People who have an active spiritual life or religious practice frequently find support in the practices that are familiar to them. Prayer, the reading of scripture, sacraments, and other ritual observances can provide comfort, a sense of meaning, and relief from worries associated with the experience of illness.
What is a chaplain?
Hospital chaplains are ministers with specialized training for working in inter-religious health care settings. Our staff chaplains possess faith-group endorsement and professional certification as health care chaplains.
Pastoral services are also provided by Volunteer Eucharistic Ministers, and by students in our programs of Clinical Pastoral Education.
Note: Community clergy and religious leaders are welcome and encouraged to visit people affiliated with their congregations.
Clergy may apply for a hospital-issued ID at the Chaplain's Office, though this is not required.
What do chaplains do?
Hospital chaplains provide an interfaith ministry with the goal of helping each individual make the best possible use of their own spiritual beliefs. The chaplain will not attempt to convert, persuade, or judge any individual's practice of faith, but will seek to offer a supportive relationship in which to process feelings, mobilize strengths, and discuss spiritual concerns.

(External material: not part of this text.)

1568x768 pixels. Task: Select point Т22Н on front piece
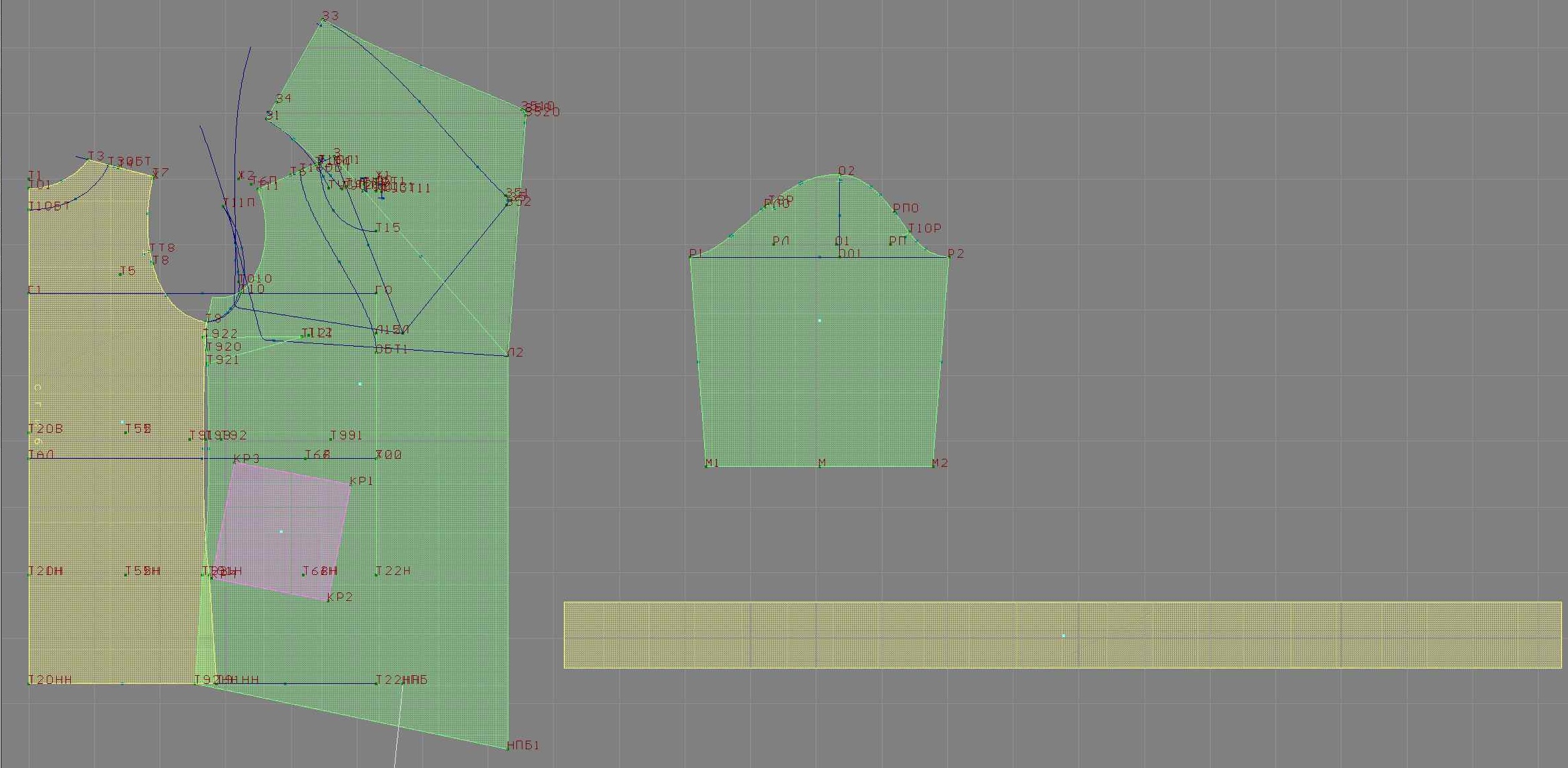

Each chaplain is prepared to offer religious ministries consistent with his or her own faith group, and to assist patients and loved ones in identifying sources for religious ministries which they cannot provide. If the services of a spiritual leader of a particular faith group are needed, we will assist you in locating an appropriate person to help. Pastoral counseling may be provided on a short term basis for patients, families, and staff.
Hospital staff may refer patients by telephone or pager, or by eDH consult order. Patients, families, or local clergy may request a chaplain's visit by direct contact with the Chaplaincy office or through Dartmouth Hitchcock Medical Center (DHMC) staff. Chaplains may also visit without referral as an expression of our hospitality and concern. Patients' refusal of Chaplaincy visits is always respected.
Patient privacy and the Clergy Support
Area clergy are welcome to come to the Spiritual Health Office for support in locating their own parishioners.
We do not allow community clergy to visit patients who are not part of their respective congregations except as invited by the patient. Patients who choose not to be visited by Spiritual Health staff must inform their pastors of their location in the hospital if they wish to be visited by them. Any patient requesting no visits will not have their information shared by their home church from Spiritual Health.
The hospital chapel
We provide a beautiful chapel as a place for rest, reflection and renewal located in the new Patient Pavilion. The space that served as a temporary chapel in the East Mall near the space leading to the Garden of Hope is being called one of DHMC's Sacred Spaces. It is open 24 hours a day. All patients, visitors and staff are welcome to sit still in silence, meditate or pray.
Roman Catholic mass
Catholic Masses are being broadcast over channel 15 on the in-house channel.
Friday Islamic prayers
Islamic High Friday Prayers are offered in the new pavilion on level one each Friday afternoon from 1:00 to 1:20 pm. Prayer Rugs are provided.
Scriptural materials from several major religious traditions are provided in the hospital chapel, along with non-sectarian inspirational material related to the healthcare setting. Scriptures of most faith religions are available for delivery to the bedside per request of the patient or family. General distribution of literature without authorization of the Spiritual Health Office is not permitted.